What is asked :: Lay out the items from the line containing "The height and width of the screenshot is (759, 1280)." through the line containing "click(x=847, y=60)" as a numbered list, skipping any blank lines.

Task input ::
________________________

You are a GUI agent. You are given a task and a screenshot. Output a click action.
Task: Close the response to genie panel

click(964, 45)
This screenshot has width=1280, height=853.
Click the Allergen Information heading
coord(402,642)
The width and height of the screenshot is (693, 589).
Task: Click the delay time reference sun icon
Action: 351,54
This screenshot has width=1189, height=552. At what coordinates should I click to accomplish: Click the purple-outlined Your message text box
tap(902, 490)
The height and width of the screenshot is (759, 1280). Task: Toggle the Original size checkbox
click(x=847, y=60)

________________________

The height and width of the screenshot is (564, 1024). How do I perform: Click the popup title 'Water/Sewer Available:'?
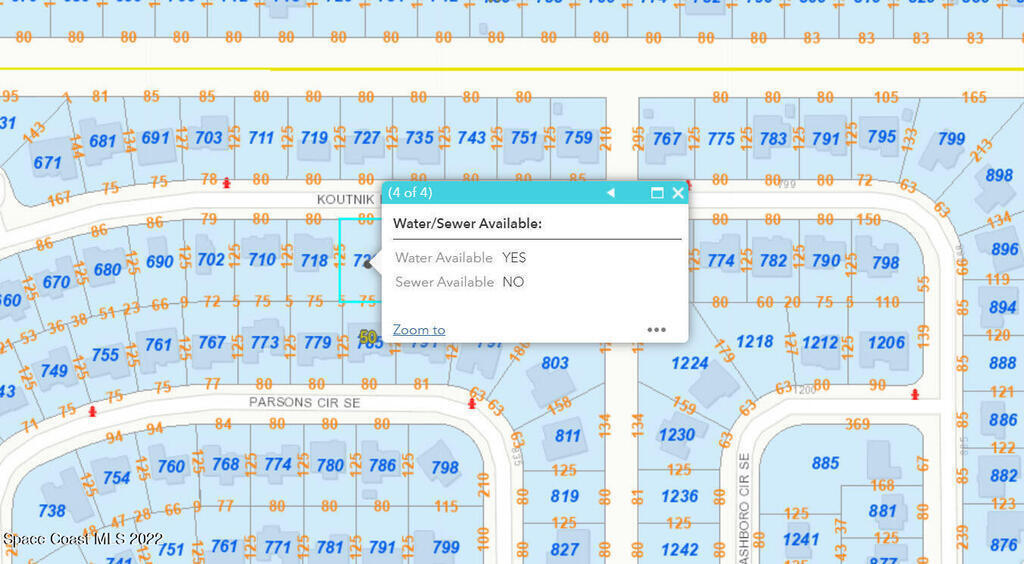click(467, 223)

________________________

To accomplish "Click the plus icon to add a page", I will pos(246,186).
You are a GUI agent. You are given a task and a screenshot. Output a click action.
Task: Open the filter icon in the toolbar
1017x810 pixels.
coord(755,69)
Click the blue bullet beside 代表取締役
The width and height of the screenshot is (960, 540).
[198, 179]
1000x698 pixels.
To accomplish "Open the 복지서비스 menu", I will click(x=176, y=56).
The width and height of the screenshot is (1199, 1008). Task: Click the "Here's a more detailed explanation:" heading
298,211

________________________

The answer ::
1. The height and width of the screenshot is (759, 1280). Task: Toggle the Original size checkbox
2. click(x=847, y=60)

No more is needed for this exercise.